> [Information given]
BEGIN

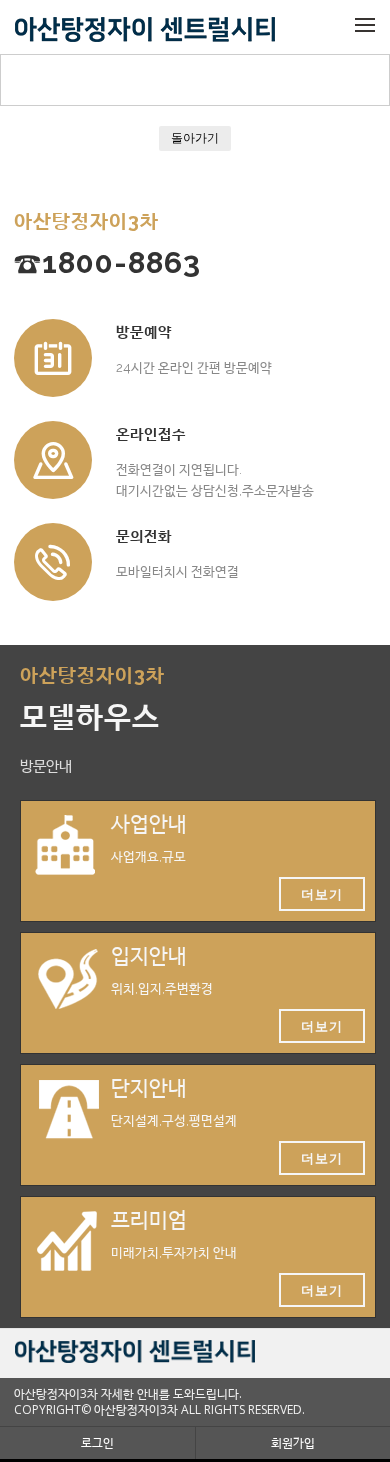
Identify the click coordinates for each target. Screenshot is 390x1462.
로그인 (97, 1442)
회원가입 (293, 1442)
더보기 (322, 894)
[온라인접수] (53, 460)
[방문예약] (53, 358)
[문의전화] (53, 562)
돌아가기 (195, 137)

END

The entries should be reproduced word for word, pictures omitted.

> [Exercise solution]
Identify the click coordinates for each target. Screenshot is 390x1462.
로그인 (97, 1442)
회원가입 (293, 1442)
더보기 (322, 894)
[온라인접수] (53, 460)
[방문예약] (53, 358)
[문의전화] (53, 562)
돌아가기 (195, 137)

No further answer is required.